THE INPUT START

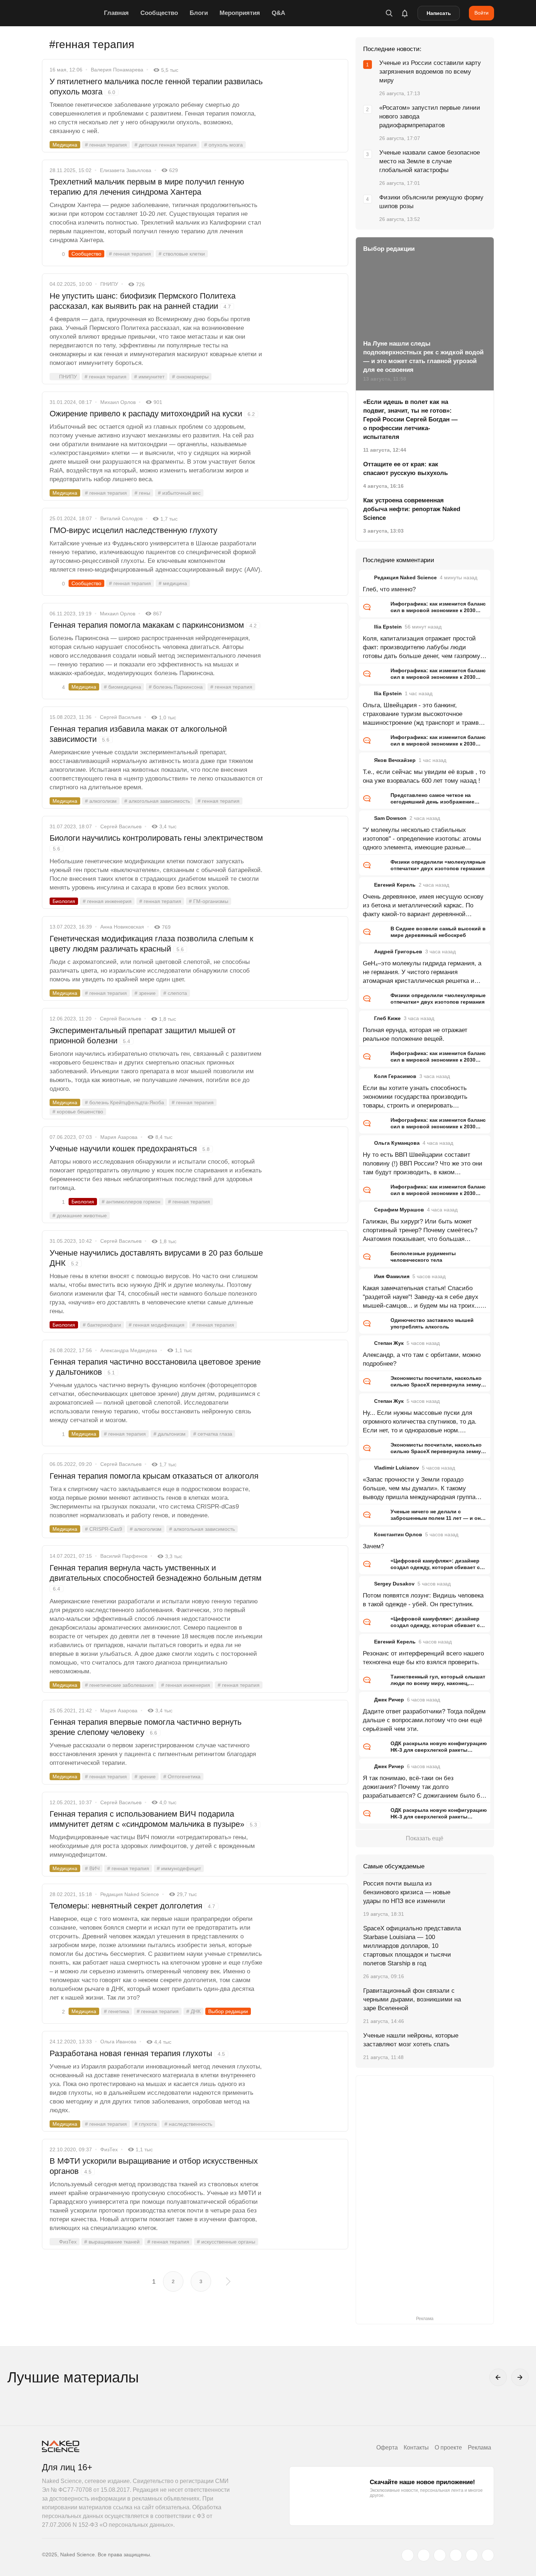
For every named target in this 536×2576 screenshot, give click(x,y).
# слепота (175, 993)
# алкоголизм (101, 801)
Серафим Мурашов (399, 1210)
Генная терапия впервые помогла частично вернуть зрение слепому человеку (145, 1727)
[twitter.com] (407, 2555)
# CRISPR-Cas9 (103, 1529)
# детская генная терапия (166, 145)
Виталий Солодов (121, 518)
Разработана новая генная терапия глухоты (137, 2053)
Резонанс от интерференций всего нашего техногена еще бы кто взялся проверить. (423, 1658)
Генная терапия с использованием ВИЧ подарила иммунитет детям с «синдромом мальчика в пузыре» (153, 1819)
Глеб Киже (387, 1018)
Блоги (199, 12)
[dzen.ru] (456, 2555)
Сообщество (159, 12)
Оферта (387, 2447)
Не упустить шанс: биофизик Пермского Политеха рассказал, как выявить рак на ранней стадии (143, 301)
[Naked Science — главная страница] (71, 13)
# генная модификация (157, 1325)
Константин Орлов (398, 1534)
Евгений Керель (395, 885)
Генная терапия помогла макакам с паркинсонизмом (153, 625)
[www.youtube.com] (440, 2555)
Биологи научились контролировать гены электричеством (156, 842)
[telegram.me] (472, 2555)
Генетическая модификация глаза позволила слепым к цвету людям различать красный (151, 943)
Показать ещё (424, 1838)
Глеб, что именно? (389, 589)
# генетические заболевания (119, 1685)
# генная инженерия (107, 901)
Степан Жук (389, 1343)
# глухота (146, 2124)
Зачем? (373, 1546)
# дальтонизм (170, 1434)
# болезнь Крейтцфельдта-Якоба (124, 1102)
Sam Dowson (390, 818)
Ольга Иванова (118, 2041)
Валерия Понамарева (117, 70)
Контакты (416, 2447)
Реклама (479, 2447)
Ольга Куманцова (397, 1143)
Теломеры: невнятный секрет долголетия (132, 1905)
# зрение (145, 993)
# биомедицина (122, 687)
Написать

THE INPUT END

WHAT YOU HAVE TO DO:
Print the records above word for word, omitting any picture they contain.

EXERCISE RESULT:
For every named target in this 536×2576 screenshot, give click(x,y).
# слепота (175, 993)
# алкоголизм (101, 801)
Серафим Мурашов (399, 1210)
Генная терапия впервые помогла частично вернуть зрение слепому человеку (145, 1727)
[twitter.com] (407, 2555)
# CRISPR-Cas9 (103, 1529)
# детская генная терапия (166, 145)
Виталий Солодов (121, 518)
Разработана новая генная терапия глухоты (137, 2053)
Резонанс от интерференций всего нашего техногена еще бы кто взялся проверить. (423, 1658)
Генная терапия с использованием ВИЧ подарила иммунитет детям с «синдромом мальчика в пузыре» (153, 1819)
Глеб Киже (387, 1018)
Блоги (199, 12)
[dzen.ru] (456, 2555)
Сообщество (159, 12)
Оферта (387, 2447)
Не упустить шанс: биофизик Пермского Политеха рассказал, как выявить рак на ранней стадии (143, 301)
[Naked Science — главная страница] (71, 13)
# генная модификация (157, 1325)
Константин Орлов (398, 1534)
Евгений Керель (395, 885)
Генная терапия помогла макакам с паркинсонизмом (153, 625)
[www.youtube.com] (440, 2555)
Биологи научились контролировать гены электричеством (156, 842)
[telegram.me] (472, 2555)
Генетическая модификация глаза позволила слепым к цвету людям различать красный (151, 943)
Показать ещё (424, 1838)
Глеб, что именно? (389, 589)
# генетические заболевания (119, 1685)
# генная инженерия (107, 901)
Степан Жук (389, 1343)
# глухота (146, 2124)
Зачем? (373, 1546)
# дальтонизм (170, 1434)
# болезнь Крейтцфельдта-Якоба (124, 1102)
Sam Dowson (390, 818)
Ольга Иванова (118, 2041)
Валерия Понамарева (117, 70)
Контакты (416, 2447)
Реклама (479, 2447)
Ольга Куманцова (397, 1143)
Теломеры: невнятный секрет долголетия (132, 1905)
# зрение (145, 993)
# биомедицина (122, 687)
Написать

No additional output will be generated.